— REQUIREMENT —
A word-for-word reproduction of the data below is needed, with no pictures in it.

— INPUT RECORDS —

● ● ● ●

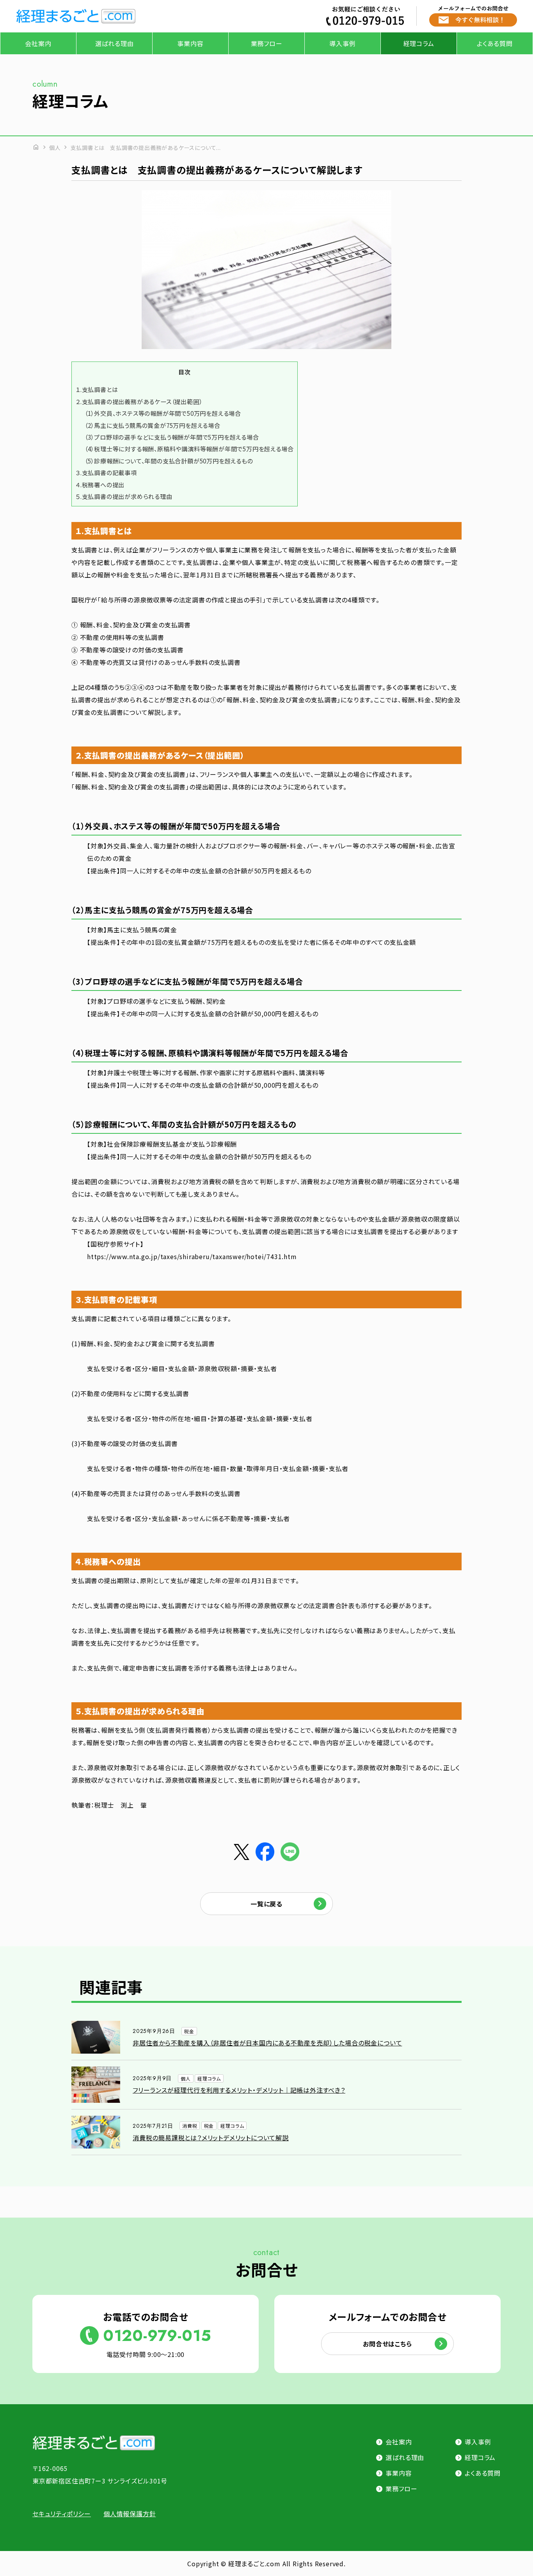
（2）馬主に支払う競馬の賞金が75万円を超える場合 (152, 425)
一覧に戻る (266, 1903)
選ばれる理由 (114, 43)
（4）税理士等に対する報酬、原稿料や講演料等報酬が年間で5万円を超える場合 (189, 448)
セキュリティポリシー (61, 2513)
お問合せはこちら (387, 2343)
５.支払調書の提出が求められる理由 (124, 496)
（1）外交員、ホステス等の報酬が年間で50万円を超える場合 (163, 413)
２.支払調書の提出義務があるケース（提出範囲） (139, 401)
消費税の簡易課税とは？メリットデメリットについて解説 (211, 2137)
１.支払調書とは (97, 389)
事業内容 (190, 43)
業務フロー (266, 43)
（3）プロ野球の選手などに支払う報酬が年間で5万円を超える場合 (172, 437)
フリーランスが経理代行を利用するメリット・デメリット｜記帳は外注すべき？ (239, 2090)
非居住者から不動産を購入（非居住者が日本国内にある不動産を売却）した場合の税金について (267, 2042)
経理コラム (418, 43)
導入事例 (342, 43)
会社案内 (38, 43)
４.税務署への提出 (100, 484)
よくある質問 (495, 43)
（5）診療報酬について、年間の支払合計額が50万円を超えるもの (169, 460)
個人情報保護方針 (129, 2513)
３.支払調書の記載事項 (106, 472)
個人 (55, 147)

● ● ● ●

— ANSWER SECTION —
（2）馬主に支払う競馬の賞金が75万円を超える場合 (152, 425)
一覧に戻る (266, 1903)
選ばれる理由 (114, 43)
（4）税理士等に対する報酬、原稿料や講演料等報酬が年間で5万円を超える場合 (189, 448)
セキュリティポリシー (61, 2513)
お問合せはこちら (387, 2343)
５.支払調書の提出が求められる理由 (124, 496)
（1）外交員、ホステス等の報酬が年間で50万円を超える場合 (163, 413)
２.支払調書の提出義務があるケース（提出範囲） (139, 401)
消費税の簡易課税とは？メリットデメリットについて解説 (211, 2137)
１.支払調書とは (97, 389)
事業内容 (190, 43)
業務フロー (266, 43)
（3）プロ野球の選手などに支払う報酬が年間で5万円を超える場合 (172, 437)
フリーランスが経理代行を利用するメリット・デメリット｜記帳は外注すべき？ (239, 2090)
非居住者から不動産を購入（非居住者が日本国内にある不動産を売却）した場合の税金について (267, 2042)
経理コラム (418, 43)
導入事例 (342, 43)
会社案内 (38, 43)
４.税務署への提出 (100, 484)
よくある質問 (495, 43)
（5）診療報酬について、年間の支払合計額が50万円を超えるもの (169, 460)
個人情報保護方針 (129, 2513)
３.支払調書の記載事項 (106, 472)
個人 (55, 147)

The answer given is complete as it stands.